LeoAlright, limitations. Where does this stop being free lunch? Because "just take sixteen swings" has a bill attached.

MayaIt does, and the paper's honest about the shape of it. Best-of-N is linear in compute — sixteen swings cost roughly sixteen times one swing. That's fine in a lab measuring a benchmark. In production, on every ticket, all day, that's a real invoice.

LeoAnd the verifier's a stand-in, not the real test. So it has its own error rate — it'll sometimes crown a patch that doesn't actually fix the bug.

MayaBoth true. The verifier is an approximation of a sealed test, so it inherits a gap. And there's the quieter contamination worry that haunts everything in this topic — train on public repositories, evaluate on a public benchmark, and you have to watch that the agent didn't just recognize the bug.

LeoBut the scaling point survives all of that?

MayaThat's what makes it a real finding rather than a one-off score. Even granting the costs, the two curves were still rising. The honest version is: we don't yet know how good this gets, because nobody's hit the wall. The ceiling's an open question, not a reported number.

LeoLet me say the spine back in one breath. SWE-Gym is a cage of twenty-four hundred runnable bug tasks. Run an agent in it and you get trajectories the environment can grade for free. The wins fine-tune the agent — one lever. Every attempt, win or loss, trains an outcome verifier that picks the best of many swings at test time — the second lever. And both still scale.
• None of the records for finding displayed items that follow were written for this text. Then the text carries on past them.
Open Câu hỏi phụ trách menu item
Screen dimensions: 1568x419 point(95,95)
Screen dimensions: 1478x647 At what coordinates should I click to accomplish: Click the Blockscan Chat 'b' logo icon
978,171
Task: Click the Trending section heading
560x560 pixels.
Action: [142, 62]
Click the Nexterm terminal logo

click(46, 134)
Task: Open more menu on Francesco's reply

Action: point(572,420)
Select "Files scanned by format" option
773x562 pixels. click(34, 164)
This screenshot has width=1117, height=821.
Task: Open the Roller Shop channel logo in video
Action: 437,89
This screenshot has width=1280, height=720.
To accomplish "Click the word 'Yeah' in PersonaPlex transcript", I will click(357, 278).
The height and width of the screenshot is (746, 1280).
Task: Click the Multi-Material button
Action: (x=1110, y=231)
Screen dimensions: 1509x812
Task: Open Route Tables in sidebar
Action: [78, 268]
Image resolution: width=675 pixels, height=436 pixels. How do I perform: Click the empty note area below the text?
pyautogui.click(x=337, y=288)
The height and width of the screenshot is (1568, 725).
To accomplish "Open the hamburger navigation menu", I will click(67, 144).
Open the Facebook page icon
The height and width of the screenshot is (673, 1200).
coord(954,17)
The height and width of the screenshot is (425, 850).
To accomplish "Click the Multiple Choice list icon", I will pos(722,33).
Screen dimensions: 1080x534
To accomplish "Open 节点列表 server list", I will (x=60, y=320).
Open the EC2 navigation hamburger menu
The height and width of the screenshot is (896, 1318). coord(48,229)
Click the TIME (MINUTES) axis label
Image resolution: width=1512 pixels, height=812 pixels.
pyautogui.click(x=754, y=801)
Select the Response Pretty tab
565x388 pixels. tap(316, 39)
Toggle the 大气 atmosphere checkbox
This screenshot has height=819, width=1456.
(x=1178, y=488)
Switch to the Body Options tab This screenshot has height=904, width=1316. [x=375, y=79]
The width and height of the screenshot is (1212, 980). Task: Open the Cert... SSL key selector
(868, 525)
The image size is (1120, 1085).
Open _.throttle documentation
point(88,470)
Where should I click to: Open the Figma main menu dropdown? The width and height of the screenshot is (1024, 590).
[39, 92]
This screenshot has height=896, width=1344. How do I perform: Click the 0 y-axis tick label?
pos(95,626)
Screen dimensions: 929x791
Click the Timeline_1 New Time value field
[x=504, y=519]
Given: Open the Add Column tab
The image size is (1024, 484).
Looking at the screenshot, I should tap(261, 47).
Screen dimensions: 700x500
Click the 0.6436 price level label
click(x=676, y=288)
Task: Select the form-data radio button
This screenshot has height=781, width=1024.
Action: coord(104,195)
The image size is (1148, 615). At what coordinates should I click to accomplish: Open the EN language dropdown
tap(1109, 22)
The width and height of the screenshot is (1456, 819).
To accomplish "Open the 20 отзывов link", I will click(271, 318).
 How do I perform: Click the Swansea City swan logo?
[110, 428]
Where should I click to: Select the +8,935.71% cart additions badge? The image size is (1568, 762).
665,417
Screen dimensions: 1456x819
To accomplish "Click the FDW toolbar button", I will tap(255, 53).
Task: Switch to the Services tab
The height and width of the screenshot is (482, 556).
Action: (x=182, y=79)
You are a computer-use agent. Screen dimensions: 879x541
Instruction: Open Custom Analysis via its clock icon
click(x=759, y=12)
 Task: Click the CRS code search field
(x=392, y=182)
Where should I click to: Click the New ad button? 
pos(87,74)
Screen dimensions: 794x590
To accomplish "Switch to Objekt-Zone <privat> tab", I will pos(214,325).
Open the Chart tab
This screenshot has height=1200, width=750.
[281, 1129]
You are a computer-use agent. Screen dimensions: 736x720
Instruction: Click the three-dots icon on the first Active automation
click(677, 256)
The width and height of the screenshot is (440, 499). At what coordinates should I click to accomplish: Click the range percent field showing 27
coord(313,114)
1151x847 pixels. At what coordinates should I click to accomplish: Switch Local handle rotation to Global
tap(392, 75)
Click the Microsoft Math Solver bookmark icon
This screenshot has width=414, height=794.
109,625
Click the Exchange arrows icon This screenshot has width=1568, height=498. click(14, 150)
MayaThat's it. And the line I'd leave you with: the agent is the swing, but the verifier is the eye — and this topic keeps teaching the same lesson in new clothes. The reusable thing was never the athlete. It was the cage, and the record of every swing taken in it.

LeoHere's what I'm turning over, then. If a learned grader can pick a winner out of sixteen tries better than the agent can pick its own — what does that tell you about where the real bottleneck in coding agents actually is: generating a good answer, or recognizing one?